[start Source material]

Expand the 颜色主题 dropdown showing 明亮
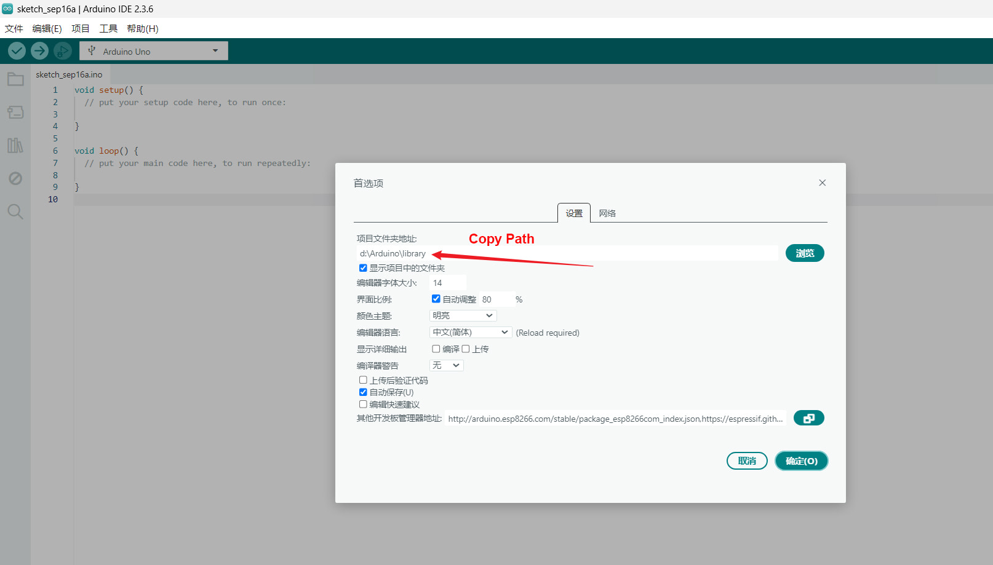click(x=463, y=315)
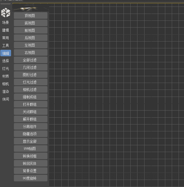This screenshot has width=184, height=187.
Task: Open the 建模 tab
Action: click(6, 30)
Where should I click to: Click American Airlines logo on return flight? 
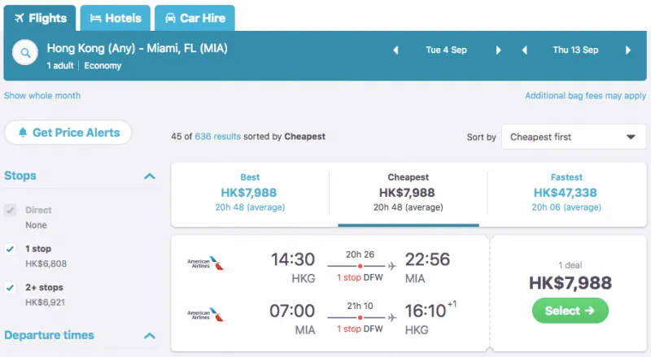206,315
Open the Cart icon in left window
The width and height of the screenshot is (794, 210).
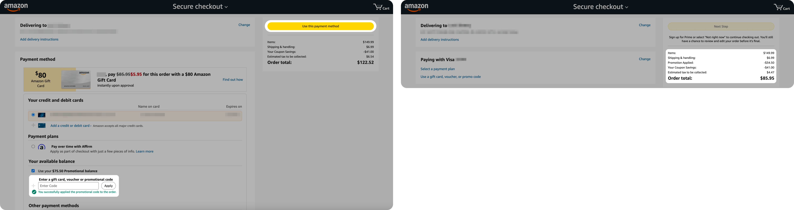381,7
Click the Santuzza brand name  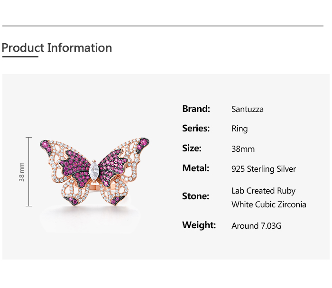click(x=248, y=109)
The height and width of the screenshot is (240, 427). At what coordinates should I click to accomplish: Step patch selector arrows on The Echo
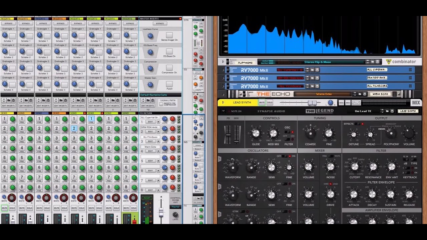pos(355,94)
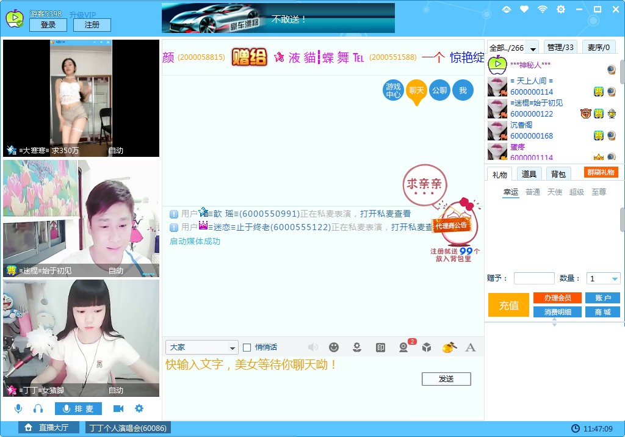Click the video camera icon near 排麦 button

(119, 408)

[end Source material]

• What you have to do: Please show each line in the rows above that contains the word "should"; uppercase and lowercase count as different.

• Correct output:
Where should I click to: Click American Airlines logo on return flight? 
The height and width of the screenshot is (240, 427). At what coordinates should I click to accomplish: Step patch selector arrows on The Echo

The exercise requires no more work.